--- DATASET EXCERPTS Enclosed Below ---

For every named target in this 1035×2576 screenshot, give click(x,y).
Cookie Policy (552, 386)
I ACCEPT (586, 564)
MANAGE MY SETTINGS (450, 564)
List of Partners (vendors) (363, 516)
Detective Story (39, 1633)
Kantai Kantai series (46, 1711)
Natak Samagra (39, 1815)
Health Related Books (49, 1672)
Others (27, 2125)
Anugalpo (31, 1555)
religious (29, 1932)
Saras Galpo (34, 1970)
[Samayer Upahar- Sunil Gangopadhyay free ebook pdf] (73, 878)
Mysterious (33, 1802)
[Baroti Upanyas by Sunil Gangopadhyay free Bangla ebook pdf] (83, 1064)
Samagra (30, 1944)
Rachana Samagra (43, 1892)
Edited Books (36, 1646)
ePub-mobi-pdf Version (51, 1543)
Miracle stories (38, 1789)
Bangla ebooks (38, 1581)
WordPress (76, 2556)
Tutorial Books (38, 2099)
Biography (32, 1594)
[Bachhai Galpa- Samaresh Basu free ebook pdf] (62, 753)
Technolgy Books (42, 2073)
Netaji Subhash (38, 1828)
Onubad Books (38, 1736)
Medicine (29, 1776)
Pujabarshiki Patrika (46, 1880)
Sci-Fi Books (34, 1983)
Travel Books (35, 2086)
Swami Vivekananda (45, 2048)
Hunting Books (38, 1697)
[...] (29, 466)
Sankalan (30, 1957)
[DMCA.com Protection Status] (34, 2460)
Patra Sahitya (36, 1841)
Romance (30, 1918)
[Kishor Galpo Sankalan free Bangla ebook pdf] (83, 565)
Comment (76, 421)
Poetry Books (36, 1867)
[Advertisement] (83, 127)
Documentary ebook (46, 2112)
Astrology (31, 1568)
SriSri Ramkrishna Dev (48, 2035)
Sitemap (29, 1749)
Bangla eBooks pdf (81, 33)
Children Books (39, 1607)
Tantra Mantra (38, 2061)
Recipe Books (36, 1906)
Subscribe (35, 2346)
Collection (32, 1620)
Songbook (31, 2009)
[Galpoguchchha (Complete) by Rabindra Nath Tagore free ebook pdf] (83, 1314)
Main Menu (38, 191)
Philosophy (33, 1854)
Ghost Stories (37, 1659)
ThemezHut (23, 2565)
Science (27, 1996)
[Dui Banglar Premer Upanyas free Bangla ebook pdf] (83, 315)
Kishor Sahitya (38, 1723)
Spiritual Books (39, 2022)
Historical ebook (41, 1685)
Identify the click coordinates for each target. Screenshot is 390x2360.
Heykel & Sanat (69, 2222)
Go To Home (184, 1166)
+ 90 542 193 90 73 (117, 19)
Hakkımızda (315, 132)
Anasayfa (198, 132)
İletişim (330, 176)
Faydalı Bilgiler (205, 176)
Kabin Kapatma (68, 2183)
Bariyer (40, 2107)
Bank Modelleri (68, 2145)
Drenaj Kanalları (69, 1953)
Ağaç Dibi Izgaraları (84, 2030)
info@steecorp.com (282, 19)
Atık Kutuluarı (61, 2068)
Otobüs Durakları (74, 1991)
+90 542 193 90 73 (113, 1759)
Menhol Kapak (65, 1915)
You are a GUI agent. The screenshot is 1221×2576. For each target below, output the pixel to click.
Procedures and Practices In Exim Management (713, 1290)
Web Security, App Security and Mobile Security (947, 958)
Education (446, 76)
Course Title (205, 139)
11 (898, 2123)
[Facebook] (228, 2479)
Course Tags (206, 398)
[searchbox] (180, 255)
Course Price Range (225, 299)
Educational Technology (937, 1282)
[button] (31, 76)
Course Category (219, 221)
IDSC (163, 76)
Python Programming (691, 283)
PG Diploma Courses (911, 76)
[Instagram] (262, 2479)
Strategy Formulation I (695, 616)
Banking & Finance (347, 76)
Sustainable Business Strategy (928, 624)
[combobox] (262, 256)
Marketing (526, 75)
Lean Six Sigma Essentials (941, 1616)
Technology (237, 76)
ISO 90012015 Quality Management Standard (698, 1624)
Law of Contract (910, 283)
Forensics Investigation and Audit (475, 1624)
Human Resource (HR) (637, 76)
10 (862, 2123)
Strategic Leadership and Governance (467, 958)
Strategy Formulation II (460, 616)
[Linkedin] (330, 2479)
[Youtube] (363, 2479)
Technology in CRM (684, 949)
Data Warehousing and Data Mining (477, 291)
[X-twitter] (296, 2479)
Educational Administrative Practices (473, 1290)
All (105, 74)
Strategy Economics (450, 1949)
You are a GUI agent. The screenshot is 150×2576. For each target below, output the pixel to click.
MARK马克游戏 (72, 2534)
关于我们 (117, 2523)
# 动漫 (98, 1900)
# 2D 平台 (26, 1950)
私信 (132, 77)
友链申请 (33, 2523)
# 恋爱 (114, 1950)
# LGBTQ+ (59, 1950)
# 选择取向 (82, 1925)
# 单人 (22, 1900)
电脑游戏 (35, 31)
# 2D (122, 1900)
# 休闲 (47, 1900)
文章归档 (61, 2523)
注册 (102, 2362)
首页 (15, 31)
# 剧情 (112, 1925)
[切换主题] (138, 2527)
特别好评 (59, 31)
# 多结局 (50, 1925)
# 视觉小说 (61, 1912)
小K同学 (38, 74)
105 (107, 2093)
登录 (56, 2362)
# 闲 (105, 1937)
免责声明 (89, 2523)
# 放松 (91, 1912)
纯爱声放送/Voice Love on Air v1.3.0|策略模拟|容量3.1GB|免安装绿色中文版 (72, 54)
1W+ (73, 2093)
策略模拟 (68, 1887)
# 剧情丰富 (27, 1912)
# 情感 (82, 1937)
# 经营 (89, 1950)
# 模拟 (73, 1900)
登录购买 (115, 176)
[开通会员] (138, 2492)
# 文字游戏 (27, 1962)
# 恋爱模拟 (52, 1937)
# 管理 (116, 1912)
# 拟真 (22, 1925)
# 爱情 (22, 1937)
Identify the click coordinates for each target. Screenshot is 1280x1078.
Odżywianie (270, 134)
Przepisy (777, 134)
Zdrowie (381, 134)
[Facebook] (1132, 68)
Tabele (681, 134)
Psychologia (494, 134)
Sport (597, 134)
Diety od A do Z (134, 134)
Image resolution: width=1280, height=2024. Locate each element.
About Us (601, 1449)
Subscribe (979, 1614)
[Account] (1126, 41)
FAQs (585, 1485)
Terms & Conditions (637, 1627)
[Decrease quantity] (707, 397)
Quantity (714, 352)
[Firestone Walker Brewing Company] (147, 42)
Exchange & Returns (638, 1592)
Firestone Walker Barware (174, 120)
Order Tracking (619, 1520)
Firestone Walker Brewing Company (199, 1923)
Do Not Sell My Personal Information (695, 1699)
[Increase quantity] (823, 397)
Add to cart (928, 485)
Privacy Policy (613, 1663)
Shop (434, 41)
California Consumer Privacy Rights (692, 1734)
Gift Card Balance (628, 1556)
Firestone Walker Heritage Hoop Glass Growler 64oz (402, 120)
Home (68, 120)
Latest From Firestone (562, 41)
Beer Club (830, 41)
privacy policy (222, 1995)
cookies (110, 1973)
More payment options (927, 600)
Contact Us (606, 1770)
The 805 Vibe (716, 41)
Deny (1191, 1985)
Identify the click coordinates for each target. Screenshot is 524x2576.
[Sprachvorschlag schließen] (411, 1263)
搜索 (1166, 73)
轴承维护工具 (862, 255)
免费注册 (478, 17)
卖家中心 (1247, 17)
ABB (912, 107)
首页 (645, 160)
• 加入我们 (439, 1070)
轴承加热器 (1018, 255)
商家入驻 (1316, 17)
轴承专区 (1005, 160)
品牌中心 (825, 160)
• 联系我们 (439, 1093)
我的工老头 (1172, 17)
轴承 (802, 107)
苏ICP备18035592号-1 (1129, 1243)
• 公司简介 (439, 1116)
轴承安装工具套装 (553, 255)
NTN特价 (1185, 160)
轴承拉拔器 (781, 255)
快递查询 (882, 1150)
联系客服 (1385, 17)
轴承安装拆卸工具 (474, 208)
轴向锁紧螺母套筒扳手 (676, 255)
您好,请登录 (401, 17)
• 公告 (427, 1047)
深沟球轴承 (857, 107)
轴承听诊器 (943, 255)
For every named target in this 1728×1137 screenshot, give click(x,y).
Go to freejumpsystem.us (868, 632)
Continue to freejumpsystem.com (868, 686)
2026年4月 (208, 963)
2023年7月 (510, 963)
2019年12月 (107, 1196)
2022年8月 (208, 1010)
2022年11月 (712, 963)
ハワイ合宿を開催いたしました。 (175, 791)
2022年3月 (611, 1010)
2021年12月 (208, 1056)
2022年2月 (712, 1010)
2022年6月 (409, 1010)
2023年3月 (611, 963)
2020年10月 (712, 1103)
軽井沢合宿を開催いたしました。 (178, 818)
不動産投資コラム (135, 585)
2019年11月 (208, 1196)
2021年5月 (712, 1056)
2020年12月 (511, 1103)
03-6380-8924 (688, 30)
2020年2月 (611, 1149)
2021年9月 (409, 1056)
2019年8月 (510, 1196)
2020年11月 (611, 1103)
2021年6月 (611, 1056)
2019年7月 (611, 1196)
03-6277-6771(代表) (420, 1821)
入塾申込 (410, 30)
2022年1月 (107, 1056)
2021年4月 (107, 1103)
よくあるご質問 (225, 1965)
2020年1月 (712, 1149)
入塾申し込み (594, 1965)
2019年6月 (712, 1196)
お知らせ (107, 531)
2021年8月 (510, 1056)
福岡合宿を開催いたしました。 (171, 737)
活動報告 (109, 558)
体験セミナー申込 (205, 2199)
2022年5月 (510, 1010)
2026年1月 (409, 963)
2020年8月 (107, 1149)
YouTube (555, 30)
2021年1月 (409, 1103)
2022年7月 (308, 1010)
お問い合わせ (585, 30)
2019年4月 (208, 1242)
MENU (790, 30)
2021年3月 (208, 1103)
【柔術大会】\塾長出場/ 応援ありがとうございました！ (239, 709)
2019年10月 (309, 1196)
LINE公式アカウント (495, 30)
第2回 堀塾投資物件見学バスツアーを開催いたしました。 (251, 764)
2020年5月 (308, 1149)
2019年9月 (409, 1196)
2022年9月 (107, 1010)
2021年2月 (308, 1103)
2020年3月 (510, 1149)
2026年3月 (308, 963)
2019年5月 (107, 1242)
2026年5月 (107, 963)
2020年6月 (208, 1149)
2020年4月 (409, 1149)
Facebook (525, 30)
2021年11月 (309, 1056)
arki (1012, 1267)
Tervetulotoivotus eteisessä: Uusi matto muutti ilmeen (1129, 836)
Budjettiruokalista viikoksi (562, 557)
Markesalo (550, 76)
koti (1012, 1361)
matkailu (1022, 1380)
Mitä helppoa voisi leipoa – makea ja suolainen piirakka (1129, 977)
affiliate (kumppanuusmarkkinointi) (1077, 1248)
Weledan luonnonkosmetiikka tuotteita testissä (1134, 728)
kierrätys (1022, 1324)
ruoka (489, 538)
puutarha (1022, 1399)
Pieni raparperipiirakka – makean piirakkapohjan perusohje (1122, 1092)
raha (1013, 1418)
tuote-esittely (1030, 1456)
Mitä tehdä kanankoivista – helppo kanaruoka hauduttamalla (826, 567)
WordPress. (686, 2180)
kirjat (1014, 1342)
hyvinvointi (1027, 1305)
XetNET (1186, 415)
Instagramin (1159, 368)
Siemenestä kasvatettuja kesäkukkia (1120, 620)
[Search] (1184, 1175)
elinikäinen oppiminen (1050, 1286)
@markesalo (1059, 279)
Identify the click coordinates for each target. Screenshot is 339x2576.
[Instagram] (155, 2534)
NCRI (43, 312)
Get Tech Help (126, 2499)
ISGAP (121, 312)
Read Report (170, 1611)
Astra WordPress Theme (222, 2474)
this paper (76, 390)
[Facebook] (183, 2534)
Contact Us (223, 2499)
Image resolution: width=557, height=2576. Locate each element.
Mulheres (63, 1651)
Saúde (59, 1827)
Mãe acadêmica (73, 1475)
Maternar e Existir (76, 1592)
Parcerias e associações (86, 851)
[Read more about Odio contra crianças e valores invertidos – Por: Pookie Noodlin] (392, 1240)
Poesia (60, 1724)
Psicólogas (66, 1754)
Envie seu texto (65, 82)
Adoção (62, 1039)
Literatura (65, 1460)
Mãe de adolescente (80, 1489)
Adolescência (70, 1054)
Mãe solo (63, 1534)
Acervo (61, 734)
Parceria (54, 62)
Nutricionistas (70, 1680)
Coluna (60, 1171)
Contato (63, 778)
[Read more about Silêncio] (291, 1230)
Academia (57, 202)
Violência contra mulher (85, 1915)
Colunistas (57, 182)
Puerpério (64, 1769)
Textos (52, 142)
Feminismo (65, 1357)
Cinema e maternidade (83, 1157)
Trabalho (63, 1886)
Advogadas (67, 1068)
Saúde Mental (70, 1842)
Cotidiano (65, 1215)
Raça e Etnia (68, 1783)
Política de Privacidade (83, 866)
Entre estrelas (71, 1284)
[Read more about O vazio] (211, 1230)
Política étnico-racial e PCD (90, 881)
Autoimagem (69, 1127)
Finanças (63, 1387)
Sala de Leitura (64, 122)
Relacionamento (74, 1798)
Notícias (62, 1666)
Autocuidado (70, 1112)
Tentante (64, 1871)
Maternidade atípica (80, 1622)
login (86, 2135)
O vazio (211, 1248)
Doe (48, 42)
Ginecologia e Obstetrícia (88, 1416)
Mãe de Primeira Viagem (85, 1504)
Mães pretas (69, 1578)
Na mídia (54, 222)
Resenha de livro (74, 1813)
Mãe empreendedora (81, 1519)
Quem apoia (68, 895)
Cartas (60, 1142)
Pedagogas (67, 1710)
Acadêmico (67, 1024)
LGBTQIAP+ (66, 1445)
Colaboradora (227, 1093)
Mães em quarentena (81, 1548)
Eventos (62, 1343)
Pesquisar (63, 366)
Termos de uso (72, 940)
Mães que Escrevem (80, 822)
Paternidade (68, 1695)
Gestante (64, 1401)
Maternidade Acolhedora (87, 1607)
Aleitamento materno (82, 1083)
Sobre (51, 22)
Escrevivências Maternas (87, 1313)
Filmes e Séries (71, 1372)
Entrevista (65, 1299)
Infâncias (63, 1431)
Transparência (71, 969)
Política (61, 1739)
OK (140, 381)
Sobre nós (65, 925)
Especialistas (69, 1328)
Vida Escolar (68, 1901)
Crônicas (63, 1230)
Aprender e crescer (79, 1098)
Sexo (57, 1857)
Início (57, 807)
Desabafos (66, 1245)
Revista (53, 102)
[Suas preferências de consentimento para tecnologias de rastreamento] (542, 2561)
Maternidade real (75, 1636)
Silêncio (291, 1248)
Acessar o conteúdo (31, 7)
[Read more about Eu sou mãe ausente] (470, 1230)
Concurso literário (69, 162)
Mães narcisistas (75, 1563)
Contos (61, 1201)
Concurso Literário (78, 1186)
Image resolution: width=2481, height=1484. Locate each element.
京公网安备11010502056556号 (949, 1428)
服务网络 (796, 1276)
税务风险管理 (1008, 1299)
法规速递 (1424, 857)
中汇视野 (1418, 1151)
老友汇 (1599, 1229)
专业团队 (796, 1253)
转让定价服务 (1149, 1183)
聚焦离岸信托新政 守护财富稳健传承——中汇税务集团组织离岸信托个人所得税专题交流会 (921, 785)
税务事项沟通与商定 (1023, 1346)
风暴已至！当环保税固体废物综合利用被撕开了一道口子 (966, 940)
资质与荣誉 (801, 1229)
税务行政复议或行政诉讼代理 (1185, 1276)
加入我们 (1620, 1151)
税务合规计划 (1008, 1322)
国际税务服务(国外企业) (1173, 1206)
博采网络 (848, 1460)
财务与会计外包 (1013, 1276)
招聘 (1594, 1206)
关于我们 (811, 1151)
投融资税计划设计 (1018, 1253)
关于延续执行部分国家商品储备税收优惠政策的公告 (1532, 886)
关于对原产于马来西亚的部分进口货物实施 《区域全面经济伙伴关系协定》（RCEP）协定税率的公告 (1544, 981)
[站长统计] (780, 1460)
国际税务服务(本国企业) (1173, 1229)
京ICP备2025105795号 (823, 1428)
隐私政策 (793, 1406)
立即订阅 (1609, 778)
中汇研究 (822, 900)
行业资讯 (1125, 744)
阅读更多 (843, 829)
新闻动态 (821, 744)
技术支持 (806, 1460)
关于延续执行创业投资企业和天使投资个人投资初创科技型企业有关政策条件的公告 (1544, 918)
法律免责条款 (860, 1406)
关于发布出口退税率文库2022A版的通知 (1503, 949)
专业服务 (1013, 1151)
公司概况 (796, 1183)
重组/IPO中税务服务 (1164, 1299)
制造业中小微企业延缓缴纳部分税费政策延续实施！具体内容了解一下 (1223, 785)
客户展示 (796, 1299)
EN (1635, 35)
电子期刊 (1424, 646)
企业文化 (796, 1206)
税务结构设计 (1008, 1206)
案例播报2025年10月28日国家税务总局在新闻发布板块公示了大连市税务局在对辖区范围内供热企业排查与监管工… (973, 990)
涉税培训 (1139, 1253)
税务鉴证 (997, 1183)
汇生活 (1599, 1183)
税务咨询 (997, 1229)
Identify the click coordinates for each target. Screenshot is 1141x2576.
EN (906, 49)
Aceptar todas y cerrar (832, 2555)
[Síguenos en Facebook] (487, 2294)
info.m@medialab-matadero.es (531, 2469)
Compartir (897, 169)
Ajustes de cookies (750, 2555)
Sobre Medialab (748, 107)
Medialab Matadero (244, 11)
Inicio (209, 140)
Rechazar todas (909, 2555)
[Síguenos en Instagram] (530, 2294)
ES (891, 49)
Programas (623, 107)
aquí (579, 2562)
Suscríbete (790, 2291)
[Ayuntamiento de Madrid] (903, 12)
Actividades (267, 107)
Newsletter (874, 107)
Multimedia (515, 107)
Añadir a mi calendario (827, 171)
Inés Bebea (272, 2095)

--- End of Enclosed DATASET EXCERPTS ---

PROBLEM STATEMENT: Retype exactly, and only, the lines above from the one where "体験セミナー申込 (205, 2199)" occurs up to and including the one where "2021年11月 (309, 1056)" occurs.

RESPONSE BOX:
体験セミナー申込 (205, 2199)
2022年5月 (510, 1010)
2026年1月 (409, 963)
2020年8月 (107, 1149)
YouTube (555, 30)
2021年1月 (409, 1103)
2022年7月 (308, 1010)
お問い合わせ (585, 30)
2019年4月 (208, 1242)
MENU (790, 30)
2021年3月 (208, 1103)
【柔術大会】\塾長出場/ 応援ありがとうございました！ (239, 709)
2019年10月 (309, 1196)
LINE公式アカウント (495, 30)
第2回 堀塾投資物件見学バスツアーを開催いたしました。 (251, 764)
2020年5月 (308, 1149)
2019年9月 (409, 1196)
2022年9月 (107, 1010)
2021年2月 (308, 1103)
2020年3月 (510, 1149)
2026年3月 (308, 963)
2019年5月 (107, 1242)
2026年5月 (107, 963)
2020年6月 (208, 1149)
2020年4月 (409, 1149)
Facebook (525, 30)
2021年11月 (309, 1056)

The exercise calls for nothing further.